La explosión en Beirut -que dejó cientos de muertos, miles de heridos y unos 300 mil desplazados- es atribuida masivamente al régimen político corrupto que controla el país después de la guerra civil que asoló el país entre 1975 y 1990. Si se suele usar la metáfora de que «la chispa puede encender la pradera», en este caso una inmensa explosión literal devino en una metafórica explosión popular, la segunda en menos de un año.
Líbano fue parte de la ola de rebeliones que cruzó diversas partes del mundo en la segunda mitad del año pasado, con epicentro en Latinoamérica, y que vio a potentes masas de personas imponerse sobre su régimen político en Beirut como lo hizo en Santiago de Chile y Quito. En un clima así, la explosión no podía tener otro resultado.

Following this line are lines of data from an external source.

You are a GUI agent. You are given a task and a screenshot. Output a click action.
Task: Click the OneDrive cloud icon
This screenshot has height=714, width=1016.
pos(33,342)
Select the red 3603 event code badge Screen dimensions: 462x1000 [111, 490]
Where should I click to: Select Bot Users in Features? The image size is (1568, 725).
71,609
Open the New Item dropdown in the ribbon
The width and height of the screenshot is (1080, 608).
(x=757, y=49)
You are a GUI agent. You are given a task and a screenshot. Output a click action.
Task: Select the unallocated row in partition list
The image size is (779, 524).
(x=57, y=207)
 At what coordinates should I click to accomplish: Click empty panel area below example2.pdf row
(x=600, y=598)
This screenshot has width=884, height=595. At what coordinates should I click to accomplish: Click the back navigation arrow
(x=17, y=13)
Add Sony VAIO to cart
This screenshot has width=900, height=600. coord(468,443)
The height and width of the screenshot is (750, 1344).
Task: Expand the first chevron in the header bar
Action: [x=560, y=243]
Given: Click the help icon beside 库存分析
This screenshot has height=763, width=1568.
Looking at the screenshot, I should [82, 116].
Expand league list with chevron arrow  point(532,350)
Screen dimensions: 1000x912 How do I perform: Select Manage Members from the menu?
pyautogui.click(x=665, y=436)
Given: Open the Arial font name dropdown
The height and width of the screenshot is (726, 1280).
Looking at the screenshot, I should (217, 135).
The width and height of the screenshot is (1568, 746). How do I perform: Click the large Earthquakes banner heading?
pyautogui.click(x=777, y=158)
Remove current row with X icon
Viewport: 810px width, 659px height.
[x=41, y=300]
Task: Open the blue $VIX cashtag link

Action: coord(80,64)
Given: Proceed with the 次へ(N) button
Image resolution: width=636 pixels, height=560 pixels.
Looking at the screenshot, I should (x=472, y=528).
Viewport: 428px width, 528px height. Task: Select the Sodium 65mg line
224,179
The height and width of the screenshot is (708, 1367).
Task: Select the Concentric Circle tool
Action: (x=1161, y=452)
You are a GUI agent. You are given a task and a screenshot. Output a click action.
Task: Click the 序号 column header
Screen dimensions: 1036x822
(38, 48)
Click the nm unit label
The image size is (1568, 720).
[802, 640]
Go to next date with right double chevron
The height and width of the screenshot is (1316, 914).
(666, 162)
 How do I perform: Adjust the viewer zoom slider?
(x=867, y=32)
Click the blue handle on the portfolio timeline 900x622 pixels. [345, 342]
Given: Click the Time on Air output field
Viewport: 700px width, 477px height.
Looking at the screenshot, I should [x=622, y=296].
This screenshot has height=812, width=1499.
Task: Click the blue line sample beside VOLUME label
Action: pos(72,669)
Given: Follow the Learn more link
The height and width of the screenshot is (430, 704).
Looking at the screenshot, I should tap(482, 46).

Hassan Diab es el primer ministro que renunció el día de hoy junto a lo que quedaba de su gabinete, mientras que el pasado octubre había caído Saad Hariri. Cada uno fue gobierno de una de las dos facciones que se turnan en el poder, los dos pilares del régimen político.
Líbano es el país más «diverso» en términos religiosos de Medio Oriente, con una importante población cristiana católica que convive con la mayoría musulmana, que a su vez está dividida entre suníes y chiítas. Los grupos políticos de gobierno se constituyeron según las divisiones sectario religiosas a lo largo de la ocupación extranjera y la guerra civil.
Los cristianos maronitas son parte importante de la dirección del estado ya desde la época en que fueron colonia francesa (hasta 1943) y colaboraron con la ocupación militar israelí en la década de los 80′. Llegaron a constituir una milicia fascista admiradora de Franco y Mussolini conocida como la «Falange Libanesa». Aliados a ellos (junto a grupos menores) está la principal organización musulmana suní, «Movimiento del Futuro». Juntos constituyen la Alianza del 14 de Marzo, que cayó el pasado octubre con la renuncia de Saad Hariri.
Del otro lado está la llamada Alianza del 8 de marzo, que representa fundamentalmente la tendencia musulmana chiíta y cuyos principales organizaciones son Hezbollah y el Movimiento Amal. Esta facción política es apoyada por Irán y es la que acaba de renunciar producto de la movilización popular.
Así, el régimen libanés es un «acuerdo» entre facciones político-religiosas: por ley el presidente debe ser cristiano maronita, el primer ministro suní y el presidente de la Asamblea Legislativa un chiíta.
Hay dos datos que llaman la atención respecto a la profundidad de la movilización y el golpe recibido por el régimen político. En primer lugar, la rebelión ha unido a franjas populares inmensas de manera tal que por abajo parecen haberse borrado las líneas divisorias sectario-religiosas. En segundo lugar, el régimen político se ha quedado sin válvula de escape: ambas coaliciones de gobierno, las únicas orgánicas del estado libanés, han caído producto de la presión de la calle en apenas diez meses. La conclusión es evidente: todas las formas de gobierno y hegemonía burguesa en Líbano han sido profundamente cuestionadas.